Le viol : Érotisation et Déni

« Ce n’est pas un viol, c’est une frasque libidinale » Roger Dadoun réussi un tour de force lorsqu’il nous parle du viol de DSK sur Nafissatou Diallo. Il débute son texte en affirmant que ce qui s’est passé ce jour là est on ne peut plus concret et précis ; c’était un « acte de fellation consommé » entre un client et une femme de chambre. Durant toute son explication, les mots « viol, violeur, rapport forcé, domination masculine, agression, victime, non-consentement, violence… » n’apparaissent dans le texte. L’agression sexuelle est même (re)qualifiée en « relation consommée, geste, rencontre ou circonstance inattendue, fellation incidente, prétendue agression sexuelle, frasque libidinale… » tandis que le violeur et sa victime sont appelé-e-s « protagonistes » ou « client » pour DSK, faisant planer le doute entre client de l’hôtel et client d’une prostituée. Dans cette atmosphère nauséabonde, pourquoi parler d’un viol sans le nommer ? Pour montrer qu’il n’existe pas.

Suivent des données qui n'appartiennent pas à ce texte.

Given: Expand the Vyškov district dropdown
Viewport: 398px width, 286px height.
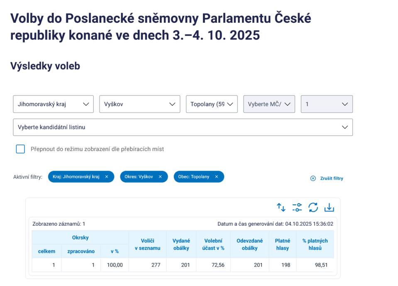Looking at the screenshot, I should coord(139,104).
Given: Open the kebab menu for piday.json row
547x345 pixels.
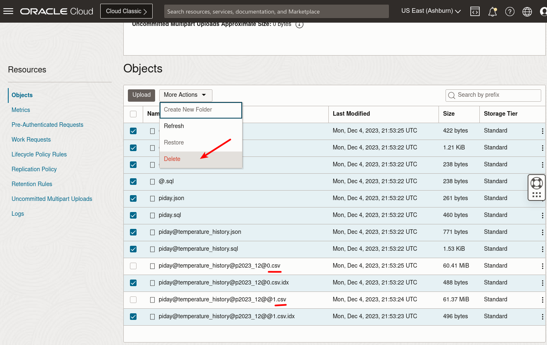Looking at the screenshot, I should [x=542, y=198].
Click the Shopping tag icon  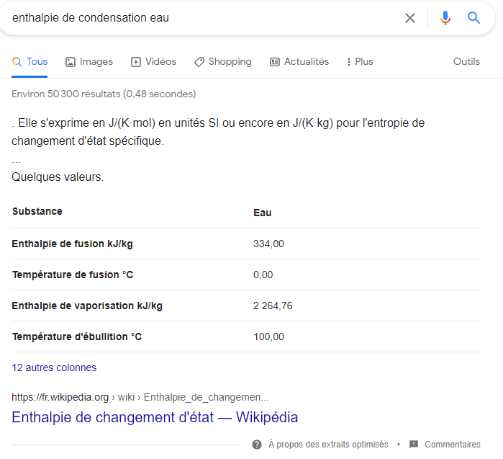pyautogui.click(x=199, y=62)
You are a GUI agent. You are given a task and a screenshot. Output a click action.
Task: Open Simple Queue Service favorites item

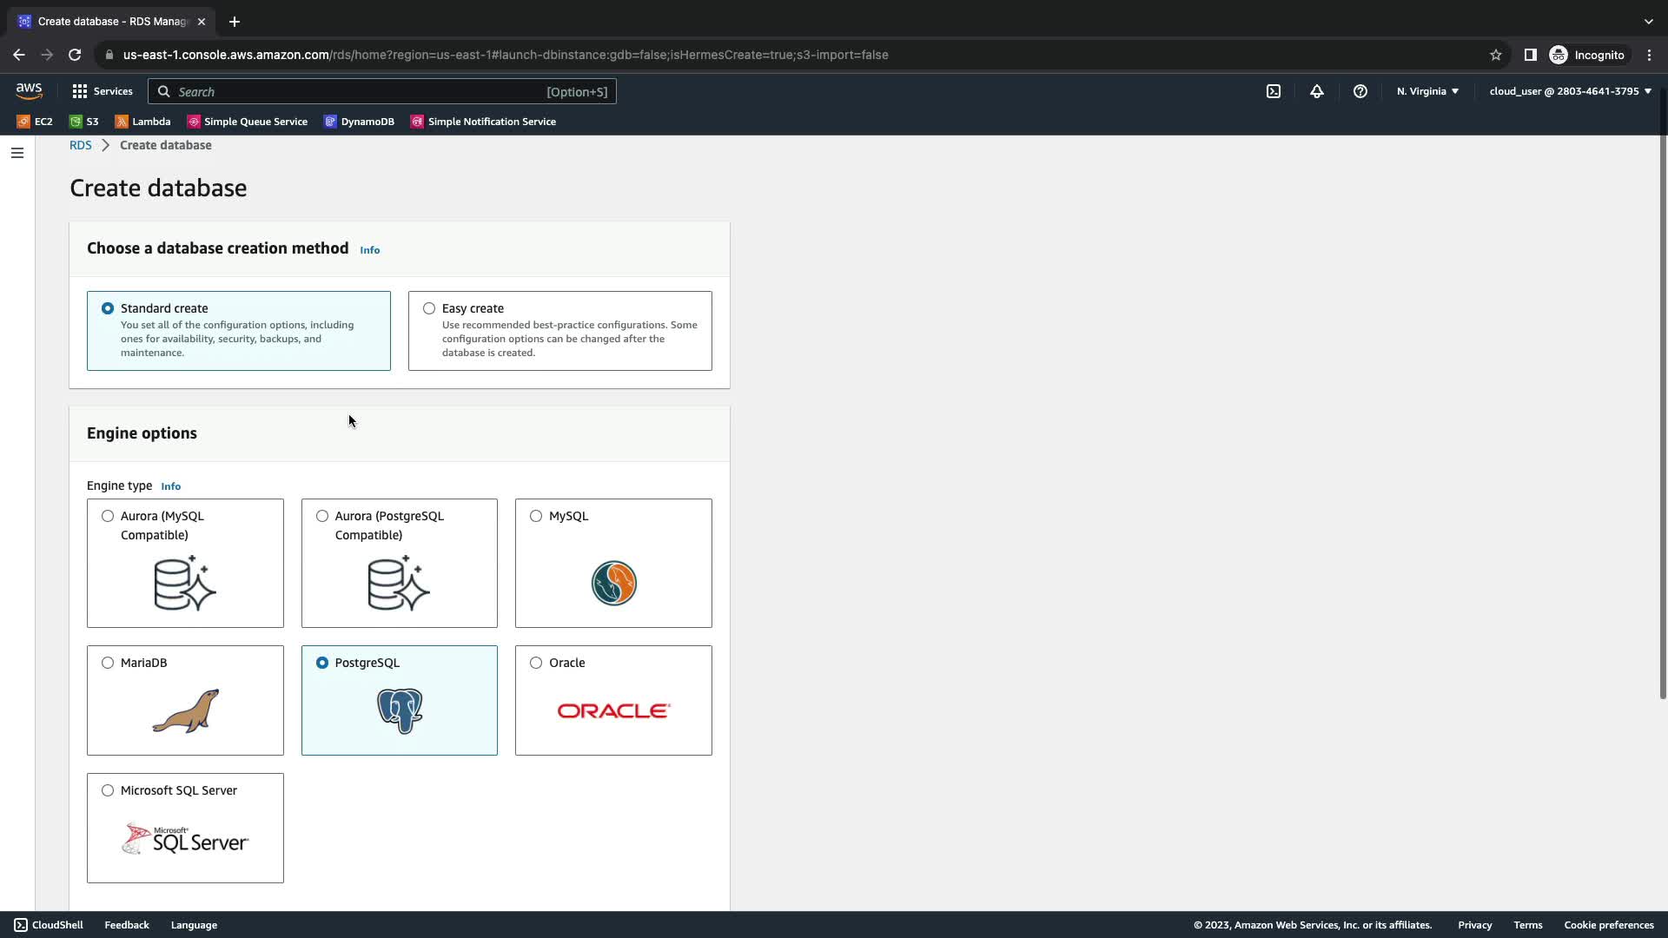(x=248, y=122)
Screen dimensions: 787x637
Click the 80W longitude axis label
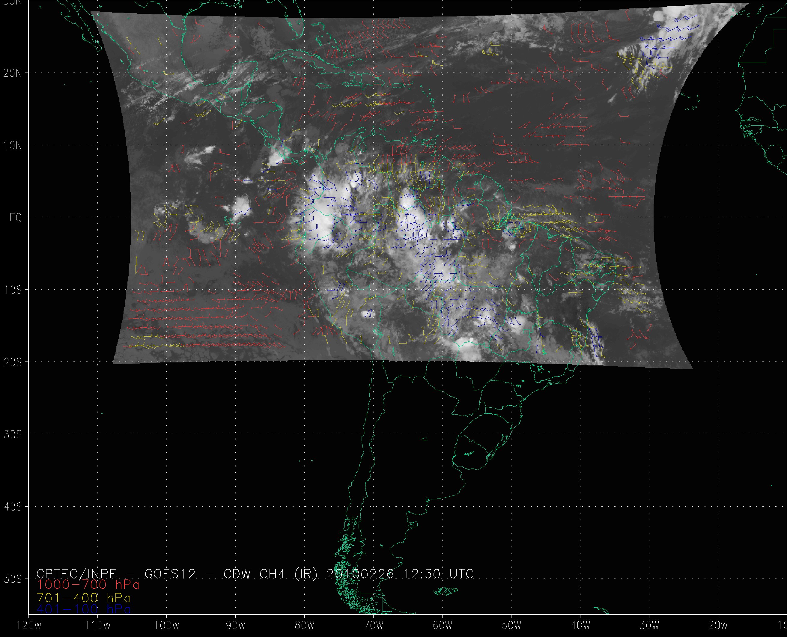pyautogui.click(x=305, y=625)
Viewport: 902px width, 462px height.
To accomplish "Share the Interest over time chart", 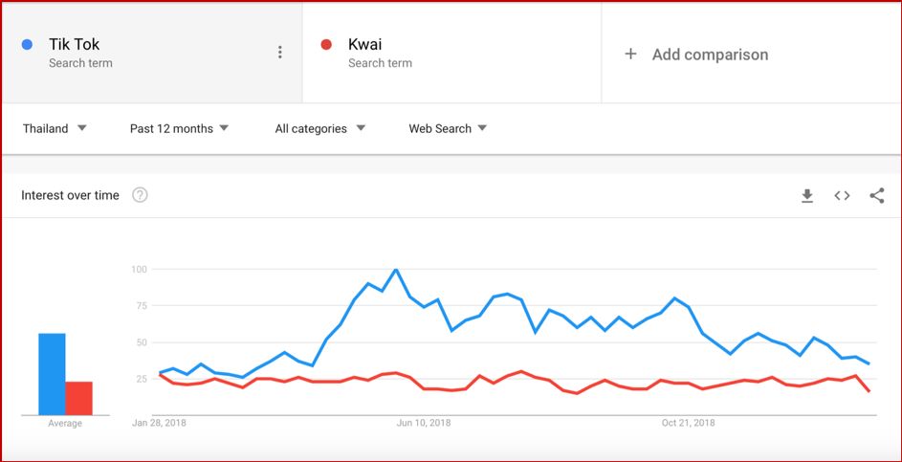I will [876, 196].
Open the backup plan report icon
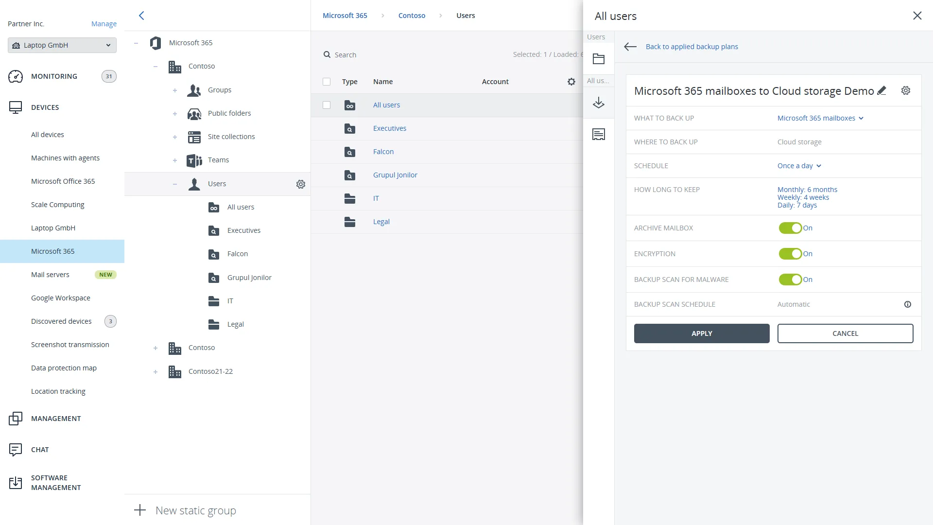The image size is (933, 525). click(x=599, y=134)
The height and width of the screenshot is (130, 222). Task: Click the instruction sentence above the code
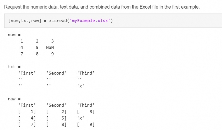(x=102, y=7)
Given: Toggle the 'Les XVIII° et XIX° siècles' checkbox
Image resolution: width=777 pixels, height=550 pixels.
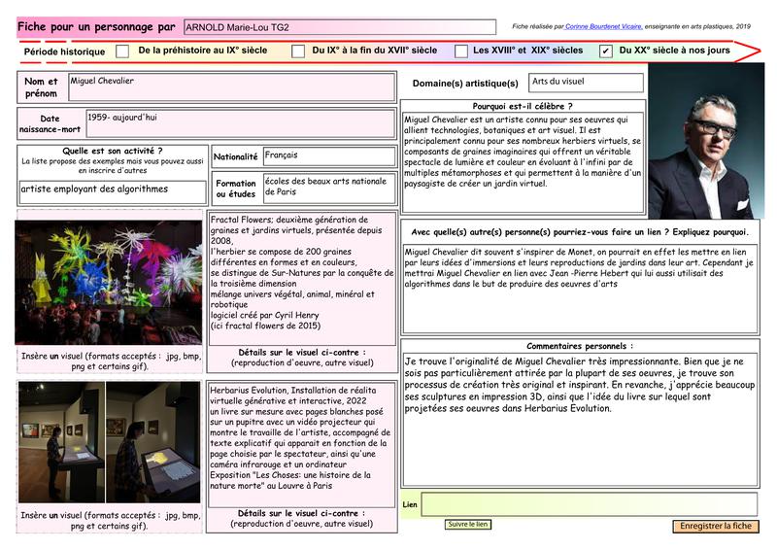Looking at the screenshot, I should pyautogui.click(x=461, y=51).
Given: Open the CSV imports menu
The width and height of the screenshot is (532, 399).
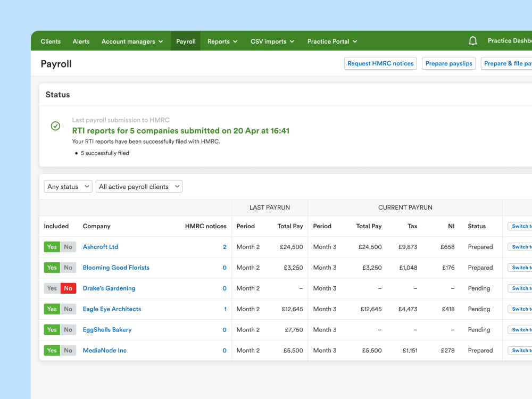Looking at the screenshot, I should pos(272,41).
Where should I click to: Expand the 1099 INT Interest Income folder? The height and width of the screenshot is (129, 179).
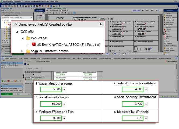23,51
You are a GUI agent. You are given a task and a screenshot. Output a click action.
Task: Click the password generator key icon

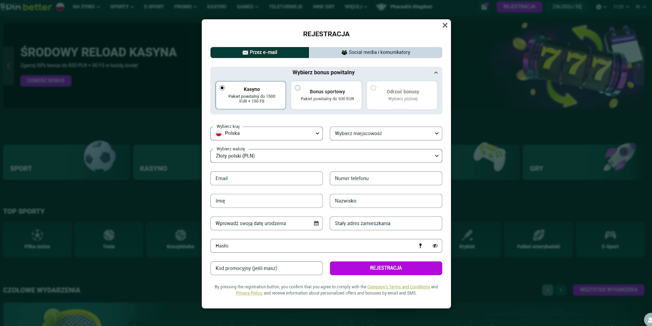click(421, 246)
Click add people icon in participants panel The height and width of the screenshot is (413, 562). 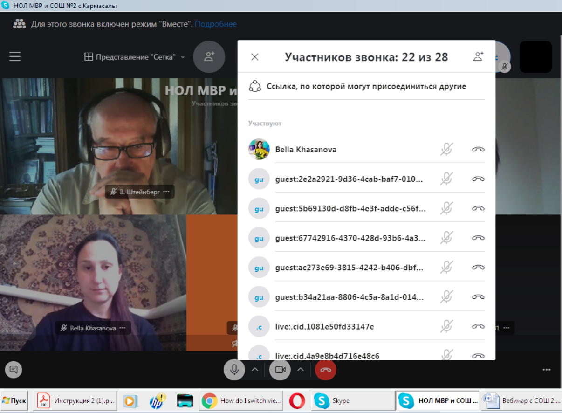coord(478,57)
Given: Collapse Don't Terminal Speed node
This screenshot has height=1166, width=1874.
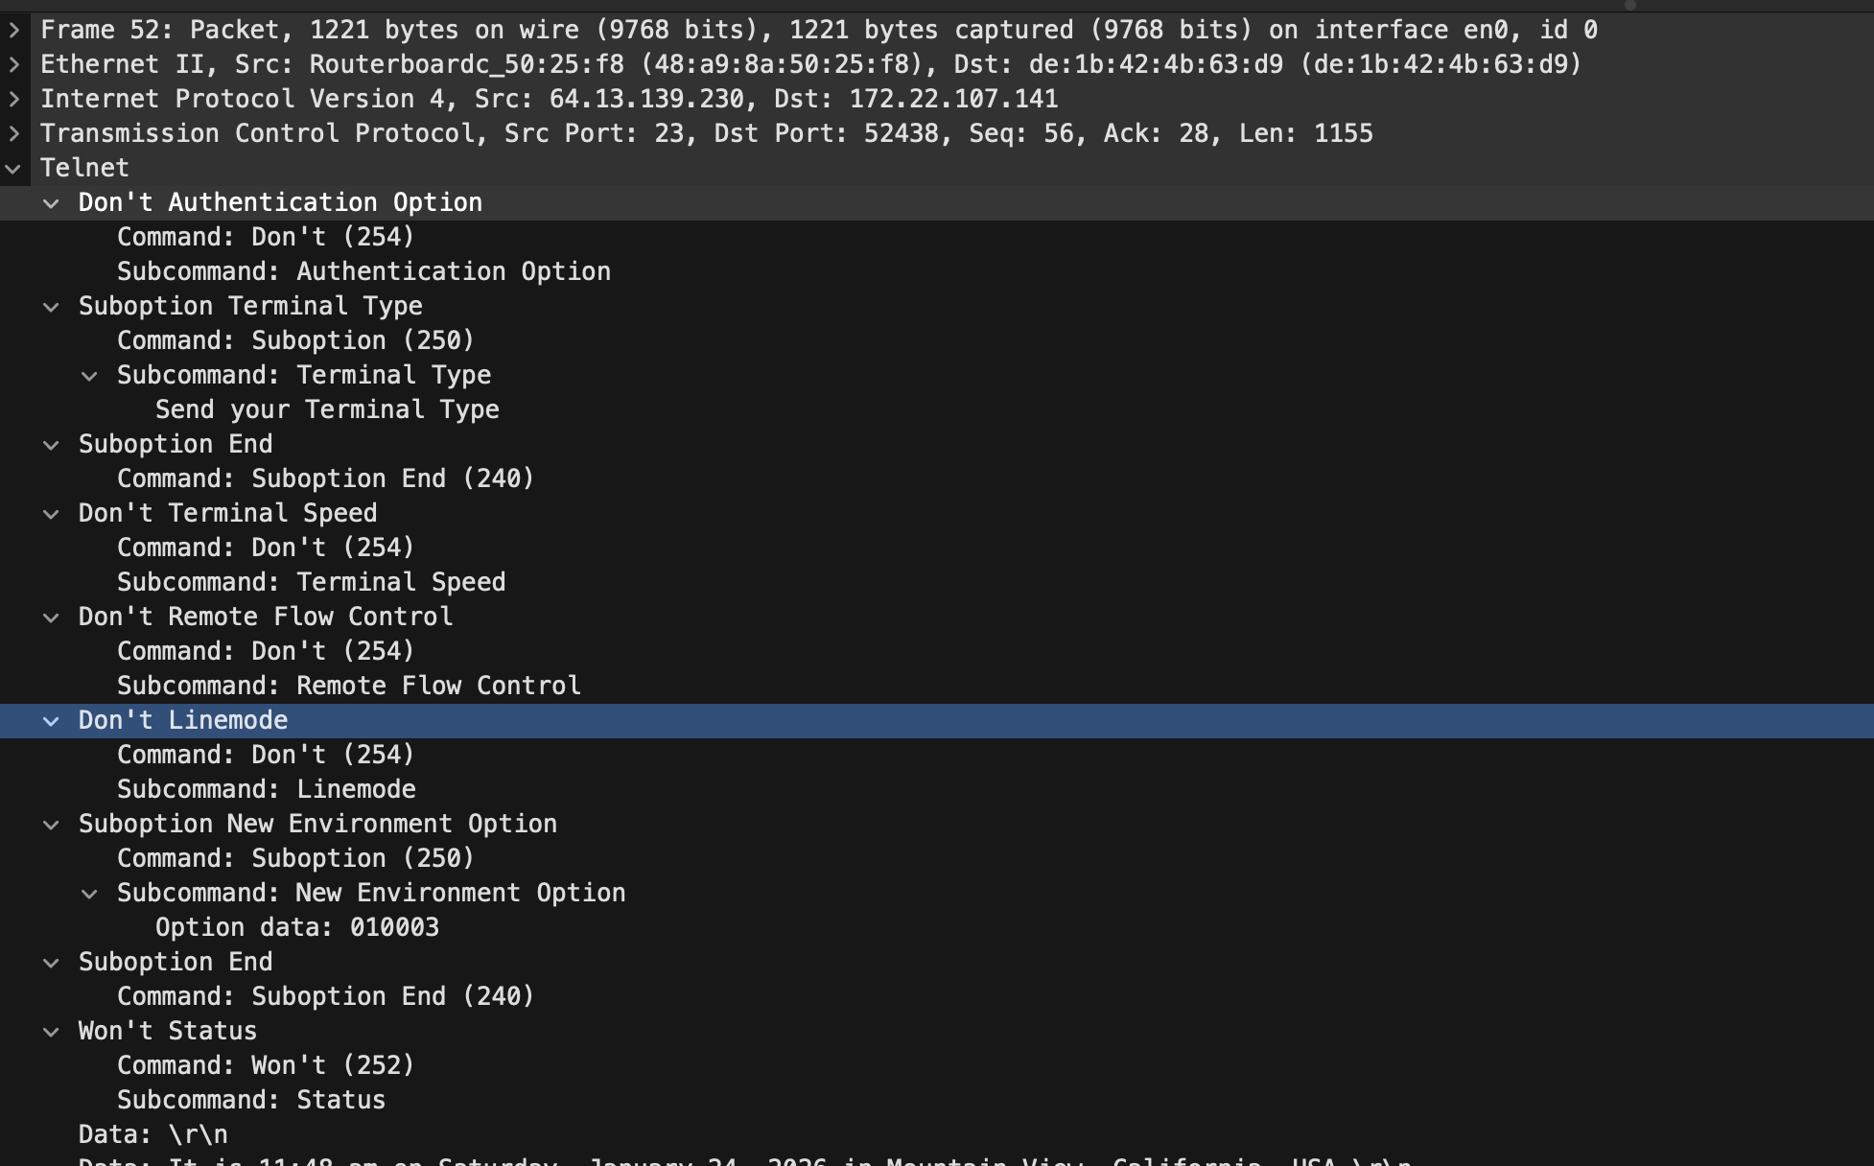Looking at the screenshot, I should tap(52, 513).
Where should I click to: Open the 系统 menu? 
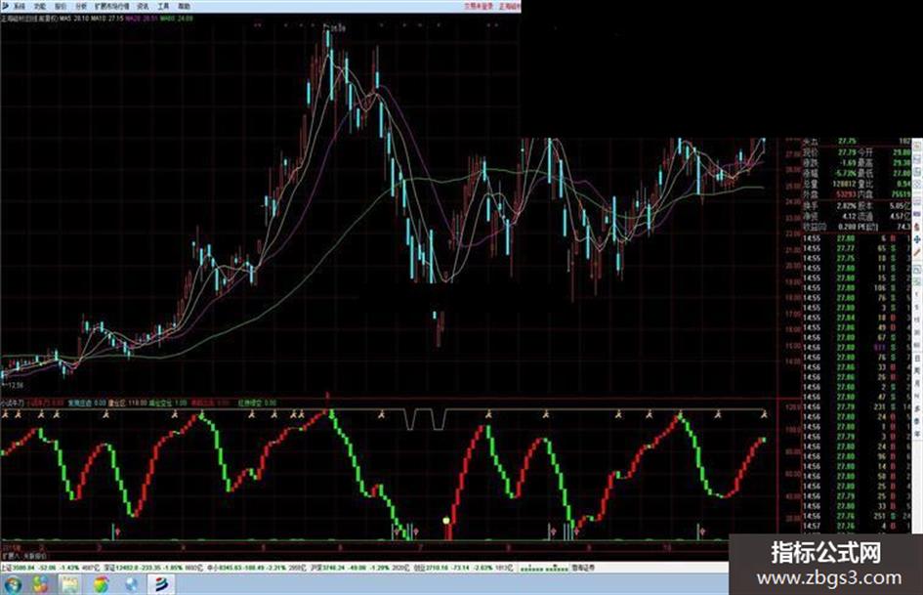20,7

Le fantasme du (faux) viol Le viol est décrit comme le fantasme d’un mauvais film pornographique. Le cadre d’une chambre d’hôtel est posé, « lieu de passage : règne de la passe ». Les mots « passe » et « client » relevant clairement du vocabulaire de la prostitution. Le personnel, homme et femme, a un « contact charnel constant indirect avec le client ». Dans le film de Roger Dadoun, « le client sort en nudité d’humeur légère de sa douche, à effet peu ou prou érotisant » et l’employée « pénètre » à ce moment dans la chambre (le doute laissant penser qu’en face de lui c’est une employée/prostituée qui joue sur la double facette de la soubrette sexy). Et là ce ne sont plus deux personnes, mais deux corps, selon l’auteur, qui vont faire une rencontre. Il les voit comme face à face, suspendus dans un « temps X » qu’il qualifie de mystérieux, et se demande « qui fait le premier pas ». Il se questionne sur leurs motivations concordantes, sur ce que font leurs mains, leurs têtes, leurs bouches. Puis « la femme suce le sexe de l’homme », quelques gouttes de sperme en sortent. Cela a a duré quelques minutes.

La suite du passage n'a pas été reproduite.